Dan Erickson, director of special projects at Elevated Careers by eHarmony, said it will take job recruiting to the same level, matching compatibility by skills and background, personality and culture.
“We are trying to take that matching compatibility expertise that eHarmony has developed in the online dating world and bringing that to careers,” he said.
Elevated Careers will use predictive algorithms and dozens of variables based on features within resumes and profiles and the firm’s job listings and corporate culture to find a professional match.
“The methodology is the same,” said Steve Carter, vice president for matching at eHarmony. “We are approaching this as social scientists saying, ‘Can we improve decisions people are making?'”

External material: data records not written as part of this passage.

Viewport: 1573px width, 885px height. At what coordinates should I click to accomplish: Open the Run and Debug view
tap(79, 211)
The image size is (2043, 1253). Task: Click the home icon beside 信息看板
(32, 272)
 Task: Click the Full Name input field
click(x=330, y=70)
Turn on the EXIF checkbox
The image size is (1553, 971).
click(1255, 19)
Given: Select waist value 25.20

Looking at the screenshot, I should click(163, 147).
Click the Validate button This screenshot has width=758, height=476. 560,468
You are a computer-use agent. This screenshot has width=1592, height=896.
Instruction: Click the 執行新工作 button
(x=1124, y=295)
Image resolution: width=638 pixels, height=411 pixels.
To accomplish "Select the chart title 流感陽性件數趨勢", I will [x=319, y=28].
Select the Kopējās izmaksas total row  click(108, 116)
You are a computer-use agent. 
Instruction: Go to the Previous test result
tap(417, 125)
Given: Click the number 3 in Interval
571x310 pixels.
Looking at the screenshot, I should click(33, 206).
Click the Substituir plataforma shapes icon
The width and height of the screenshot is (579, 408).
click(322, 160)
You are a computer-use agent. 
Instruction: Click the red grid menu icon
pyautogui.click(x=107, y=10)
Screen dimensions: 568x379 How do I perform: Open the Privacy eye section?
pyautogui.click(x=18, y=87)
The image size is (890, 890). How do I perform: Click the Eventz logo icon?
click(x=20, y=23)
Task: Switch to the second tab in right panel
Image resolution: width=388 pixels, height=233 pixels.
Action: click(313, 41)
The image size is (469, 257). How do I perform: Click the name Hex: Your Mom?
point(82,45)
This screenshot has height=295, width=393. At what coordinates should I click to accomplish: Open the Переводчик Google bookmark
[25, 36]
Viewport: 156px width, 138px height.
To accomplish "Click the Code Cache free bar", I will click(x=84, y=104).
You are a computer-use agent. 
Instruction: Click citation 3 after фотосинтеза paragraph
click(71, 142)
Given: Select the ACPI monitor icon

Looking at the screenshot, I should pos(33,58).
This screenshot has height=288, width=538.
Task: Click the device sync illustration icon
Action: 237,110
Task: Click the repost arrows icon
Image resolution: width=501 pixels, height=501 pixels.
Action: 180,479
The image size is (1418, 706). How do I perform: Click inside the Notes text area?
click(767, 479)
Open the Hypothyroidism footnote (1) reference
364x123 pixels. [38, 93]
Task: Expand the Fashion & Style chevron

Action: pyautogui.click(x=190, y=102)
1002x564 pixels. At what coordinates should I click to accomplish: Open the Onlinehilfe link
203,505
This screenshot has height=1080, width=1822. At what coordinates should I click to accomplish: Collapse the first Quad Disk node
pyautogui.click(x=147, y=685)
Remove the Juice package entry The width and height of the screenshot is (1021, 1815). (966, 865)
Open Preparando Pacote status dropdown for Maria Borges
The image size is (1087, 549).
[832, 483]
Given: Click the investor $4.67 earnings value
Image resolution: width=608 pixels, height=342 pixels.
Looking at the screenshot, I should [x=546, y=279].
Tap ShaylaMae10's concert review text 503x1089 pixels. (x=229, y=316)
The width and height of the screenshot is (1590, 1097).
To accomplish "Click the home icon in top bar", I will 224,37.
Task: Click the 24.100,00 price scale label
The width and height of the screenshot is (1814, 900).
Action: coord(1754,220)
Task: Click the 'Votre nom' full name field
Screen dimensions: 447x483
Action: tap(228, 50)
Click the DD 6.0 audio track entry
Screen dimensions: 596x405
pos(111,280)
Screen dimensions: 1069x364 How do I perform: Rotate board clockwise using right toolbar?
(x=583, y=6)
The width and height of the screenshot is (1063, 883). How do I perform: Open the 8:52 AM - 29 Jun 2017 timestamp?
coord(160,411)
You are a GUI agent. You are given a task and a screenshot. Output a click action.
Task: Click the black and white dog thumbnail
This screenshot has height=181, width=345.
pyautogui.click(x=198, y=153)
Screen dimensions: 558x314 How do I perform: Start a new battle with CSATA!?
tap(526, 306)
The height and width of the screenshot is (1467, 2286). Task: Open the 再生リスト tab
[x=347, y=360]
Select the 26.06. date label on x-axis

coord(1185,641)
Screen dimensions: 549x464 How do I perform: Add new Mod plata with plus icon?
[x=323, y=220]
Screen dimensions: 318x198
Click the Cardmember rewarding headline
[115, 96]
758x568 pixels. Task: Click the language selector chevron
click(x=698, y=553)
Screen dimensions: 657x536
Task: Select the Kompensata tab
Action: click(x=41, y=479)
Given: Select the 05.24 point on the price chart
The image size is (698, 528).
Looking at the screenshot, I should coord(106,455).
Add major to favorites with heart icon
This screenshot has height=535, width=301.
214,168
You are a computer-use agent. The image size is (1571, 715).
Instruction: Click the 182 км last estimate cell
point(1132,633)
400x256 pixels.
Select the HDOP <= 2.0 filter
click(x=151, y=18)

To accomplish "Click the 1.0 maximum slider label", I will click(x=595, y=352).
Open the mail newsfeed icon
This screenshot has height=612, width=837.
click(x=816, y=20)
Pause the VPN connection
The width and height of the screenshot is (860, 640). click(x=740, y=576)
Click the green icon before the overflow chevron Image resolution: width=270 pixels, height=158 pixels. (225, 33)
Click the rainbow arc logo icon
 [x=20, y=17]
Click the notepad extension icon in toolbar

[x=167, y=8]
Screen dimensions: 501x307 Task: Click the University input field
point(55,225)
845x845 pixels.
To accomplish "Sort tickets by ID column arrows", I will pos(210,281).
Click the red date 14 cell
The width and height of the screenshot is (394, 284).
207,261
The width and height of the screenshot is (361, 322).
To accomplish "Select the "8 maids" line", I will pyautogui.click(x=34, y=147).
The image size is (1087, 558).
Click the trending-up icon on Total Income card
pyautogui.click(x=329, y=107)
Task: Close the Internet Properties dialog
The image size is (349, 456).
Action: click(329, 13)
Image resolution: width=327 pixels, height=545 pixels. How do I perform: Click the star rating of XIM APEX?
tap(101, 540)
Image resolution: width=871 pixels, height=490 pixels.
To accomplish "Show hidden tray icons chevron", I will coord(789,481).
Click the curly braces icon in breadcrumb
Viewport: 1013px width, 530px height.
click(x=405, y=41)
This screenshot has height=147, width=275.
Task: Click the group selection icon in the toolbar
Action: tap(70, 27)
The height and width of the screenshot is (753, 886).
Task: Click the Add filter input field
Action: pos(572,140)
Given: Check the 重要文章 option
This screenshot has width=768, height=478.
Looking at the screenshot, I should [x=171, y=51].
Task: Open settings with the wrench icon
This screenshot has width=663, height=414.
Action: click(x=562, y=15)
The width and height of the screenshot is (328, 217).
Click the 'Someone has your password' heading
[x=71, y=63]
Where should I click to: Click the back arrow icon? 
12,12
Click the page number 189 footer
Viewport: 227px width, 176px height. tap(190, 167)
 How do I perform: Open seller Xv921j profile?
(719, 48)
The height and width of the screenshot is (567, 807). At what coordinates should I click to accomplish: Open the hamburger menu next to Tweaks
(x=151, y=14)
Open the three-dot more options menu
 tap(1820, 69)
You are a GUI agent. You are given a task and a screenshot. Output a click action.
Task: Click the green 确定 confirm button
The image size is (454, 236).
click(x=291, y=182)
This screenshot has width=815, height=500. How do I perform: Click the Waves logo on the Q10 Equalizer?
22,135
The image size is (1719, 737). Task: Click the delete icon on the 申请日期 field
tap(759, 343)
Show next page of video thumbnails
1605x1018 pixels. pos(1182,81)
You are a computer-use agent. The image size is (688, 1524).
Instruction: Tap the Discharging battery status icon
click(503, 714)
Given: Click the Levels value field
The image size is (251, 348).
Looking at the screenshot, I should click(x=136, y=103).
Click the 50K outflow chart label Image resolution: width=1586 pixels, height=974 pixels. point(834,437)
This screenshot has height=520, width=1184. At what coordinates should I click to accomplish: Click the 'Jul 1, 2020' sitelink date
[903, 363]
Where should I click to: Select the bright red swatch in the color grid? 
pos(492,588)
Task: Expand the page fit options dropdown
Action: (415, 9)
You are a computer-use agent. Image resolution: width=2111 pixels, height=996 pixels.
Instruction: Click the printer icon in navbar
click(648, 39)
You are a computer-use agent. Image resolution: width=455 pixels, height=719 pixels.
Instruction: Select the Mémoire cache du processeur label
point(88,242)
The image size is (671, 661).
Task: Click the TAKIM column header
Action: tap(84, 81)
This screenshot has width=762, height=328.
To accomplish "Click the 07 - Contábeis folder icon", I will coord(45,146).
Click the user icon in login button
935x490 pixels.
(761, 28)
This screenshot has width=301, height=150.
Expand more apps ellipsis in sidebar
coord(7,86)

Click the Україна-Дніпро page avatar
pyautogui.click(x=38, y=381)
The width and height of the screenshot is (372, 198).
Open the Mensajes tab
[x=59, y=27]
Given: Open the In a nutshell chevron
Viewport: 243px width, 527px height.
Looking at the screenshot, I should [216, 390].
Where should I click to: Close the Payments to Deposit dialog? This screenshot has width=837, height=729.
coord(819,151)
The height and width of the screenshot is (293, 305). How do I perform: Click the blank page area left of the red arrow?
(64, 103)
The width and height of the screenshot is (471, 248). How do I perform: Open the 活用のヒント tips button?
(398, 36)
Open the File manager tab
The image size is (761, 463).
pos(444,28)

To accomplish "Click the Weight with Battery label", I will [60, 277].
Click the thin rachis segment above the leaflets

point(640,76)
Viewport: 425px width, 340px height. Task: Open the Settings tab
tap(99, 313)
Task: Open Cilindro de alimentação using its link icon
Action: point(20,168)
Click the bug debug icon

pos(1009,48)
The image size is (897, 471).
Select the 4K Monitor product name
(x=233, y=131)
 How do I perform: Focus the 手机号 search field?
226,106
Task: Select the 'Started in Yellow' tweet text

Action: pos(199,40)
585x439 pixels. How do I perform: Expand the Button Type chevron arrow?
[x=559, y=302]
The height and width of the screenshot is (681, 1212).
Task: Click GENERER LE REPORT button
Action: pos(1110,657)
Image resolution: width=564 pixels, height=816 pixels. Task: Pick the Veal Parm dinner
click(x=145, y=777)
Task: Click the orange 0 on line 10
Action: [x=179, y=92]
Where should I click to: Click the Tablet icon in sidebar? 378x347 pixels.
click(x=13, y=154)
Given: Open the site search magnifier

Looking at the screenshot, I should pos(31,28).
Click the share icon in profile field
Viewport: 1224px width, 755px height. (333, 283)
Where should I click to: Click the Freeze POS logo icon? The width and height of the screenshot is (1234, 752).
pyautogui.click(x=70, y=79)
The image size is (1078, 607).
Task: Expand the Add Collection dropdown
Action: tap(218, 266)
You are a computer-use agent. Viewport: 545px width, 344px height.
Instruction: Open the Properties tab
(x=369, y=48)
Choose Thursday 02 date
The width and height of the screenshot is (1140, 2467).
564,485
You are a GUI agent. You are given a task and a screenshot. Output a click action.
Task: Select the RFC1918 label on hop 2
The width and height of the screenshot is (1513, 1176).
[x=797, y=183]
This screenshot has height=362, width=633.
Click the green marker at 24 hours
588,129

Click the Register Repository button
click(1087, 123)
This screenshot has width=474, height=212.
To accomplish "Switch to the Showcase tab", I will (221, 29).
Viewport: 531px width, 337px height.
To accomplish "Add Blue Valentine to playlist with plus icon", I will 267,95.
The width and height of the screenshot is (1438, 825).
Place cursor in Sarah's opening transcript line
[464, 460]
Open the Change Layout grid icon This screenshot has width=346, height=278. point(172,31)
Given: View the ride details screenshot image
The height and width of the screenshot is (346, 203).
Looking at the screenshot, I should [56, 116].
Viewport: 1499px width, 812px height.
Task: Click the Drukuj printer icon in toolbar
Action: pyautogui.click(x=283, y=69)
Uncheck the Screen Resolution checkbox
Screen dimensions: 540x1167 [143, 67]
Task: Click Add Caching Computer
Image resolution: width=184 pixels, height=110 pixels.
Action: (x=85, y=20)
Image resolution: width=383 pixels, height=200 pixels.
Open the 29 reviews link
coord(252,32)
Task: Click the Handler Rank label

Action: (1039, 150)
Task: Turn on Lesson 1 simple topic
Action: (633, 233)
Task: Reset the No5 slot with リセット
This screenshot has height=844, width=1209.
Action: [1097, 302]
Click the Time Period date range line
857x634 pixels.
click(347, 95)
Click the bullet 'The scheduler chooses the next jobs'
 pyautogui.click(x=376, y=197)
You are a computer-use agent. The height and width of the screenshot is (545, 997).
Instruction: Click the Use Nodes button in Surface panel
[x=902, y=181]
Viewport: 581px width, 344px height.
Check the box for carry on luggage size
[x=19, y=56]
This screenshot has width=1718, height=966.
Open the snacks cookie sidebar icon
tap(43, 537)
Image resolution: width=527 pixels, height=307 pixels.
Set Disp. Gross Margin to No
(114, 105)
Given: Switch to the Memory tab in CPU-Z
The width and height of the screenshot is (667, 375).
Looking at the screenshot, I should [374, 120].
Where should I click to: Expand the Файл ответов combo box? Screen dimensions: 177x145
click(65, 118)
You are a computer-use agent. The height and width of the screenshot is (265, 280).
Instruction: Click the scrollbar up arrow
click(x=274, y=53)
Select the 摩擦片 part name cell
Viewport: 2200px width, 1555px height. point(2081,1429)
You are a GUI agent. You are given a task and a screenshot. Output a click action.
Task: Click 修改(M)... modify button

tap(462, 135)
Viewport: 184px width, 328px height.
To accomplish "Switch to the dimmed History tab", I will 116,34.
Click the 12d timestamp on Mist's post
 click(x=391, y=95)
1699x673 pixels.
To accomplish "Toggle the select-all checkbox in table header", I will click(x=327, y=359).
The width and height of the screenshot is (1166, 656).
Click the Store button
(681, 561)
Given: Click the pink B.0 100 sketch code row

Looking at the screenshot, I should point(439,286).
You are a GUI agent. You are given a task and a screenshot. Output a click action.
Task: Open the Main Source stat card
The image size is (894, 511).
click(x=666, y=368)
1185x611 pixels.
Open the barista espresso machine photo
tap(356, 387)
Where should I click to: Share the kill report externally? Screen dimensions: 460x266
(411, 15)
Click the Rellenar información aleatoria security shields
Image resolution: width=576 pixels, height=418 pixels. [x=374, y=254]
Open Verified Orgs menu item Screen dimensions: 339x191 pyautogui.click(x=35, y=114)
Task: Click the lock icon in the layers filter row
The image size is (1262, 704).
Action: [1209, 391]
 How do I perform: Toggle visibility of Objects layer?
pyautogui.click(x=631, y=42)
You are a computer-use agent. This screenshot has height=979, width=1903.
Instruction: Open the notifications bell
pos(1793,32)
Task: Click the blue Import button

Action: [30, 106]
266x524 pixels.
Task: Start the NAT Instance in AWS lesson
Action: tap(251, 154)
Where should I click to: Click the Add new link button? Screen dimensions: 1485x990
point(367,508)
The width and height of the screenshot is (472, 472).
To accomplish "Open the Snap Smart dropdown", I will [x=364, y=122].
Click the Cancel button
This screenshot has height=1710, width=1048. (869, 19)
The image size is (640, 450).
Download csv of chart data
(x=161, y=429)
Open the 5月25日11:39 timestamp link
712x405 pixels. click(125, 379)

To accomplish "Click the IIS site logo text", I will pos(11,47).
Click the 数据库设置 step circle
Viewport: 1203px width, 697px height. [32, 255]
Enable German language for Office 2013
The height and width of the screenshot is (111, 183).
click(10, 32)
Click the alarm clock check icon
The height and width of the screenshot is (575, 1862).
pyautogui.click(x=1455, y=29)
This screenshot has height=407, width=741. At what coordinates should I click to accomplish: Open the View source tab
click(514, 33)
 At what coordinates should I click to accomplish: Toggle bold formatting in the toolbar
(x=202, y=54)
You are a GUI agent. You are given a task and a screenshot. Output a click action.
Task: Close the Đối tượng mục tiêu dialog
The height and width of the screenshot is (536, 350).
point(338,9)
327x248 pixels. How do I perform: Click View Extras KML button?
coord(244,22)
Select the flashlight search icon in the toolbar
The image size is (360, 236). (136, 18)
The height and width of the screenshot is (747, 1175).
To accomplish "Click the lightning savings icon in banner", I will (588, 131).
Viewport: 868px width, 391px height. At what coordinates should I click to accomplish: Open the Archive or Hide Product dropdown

It plans to match a job seeker with the hiring manager or supervisor to improve employee satisfaction and engagement, reduce turnover and increase productivity. The average turnover rate in U.S. companies in 2014 hovered around 16 percent, according to compensationforce.com.
“Anything that refines the process and improves the success rate between the job seeker and the hiring authority would be beneficial,” said Jamie Schwartz, chairman of the board of the National Association of Personnel Services who has been in executive recruiting and staffing for 22 years.
“Can I envision technology enhancing that? Definitely,” he said in an interview.
Haberman thinks the compatibility component is the key.
“If you get people who are deemed to be more compatible with your organization, be it the company or the particular manager that they are being hired by, it certainly lessens the chance of losing that employee early on,” he explained. “It reduces the potential for turnover.”
But he warned that it could be seen by job seekers as less personal than working through a recruiter. It must also meet guidelines on employee selection procedures prohibiting discrimination on grounds of race, color, religion, sex and national origin.
“I think it can work as long as they are paying attention to the government restrictions on the selection process,” he added.
For Schwartz, the big question is whether companies and candidates will embrace the concept in an online transaction and how well the algorithms work.
“The technologies I see as having the biggest impact are those that compress the time needed to build trust,” he said.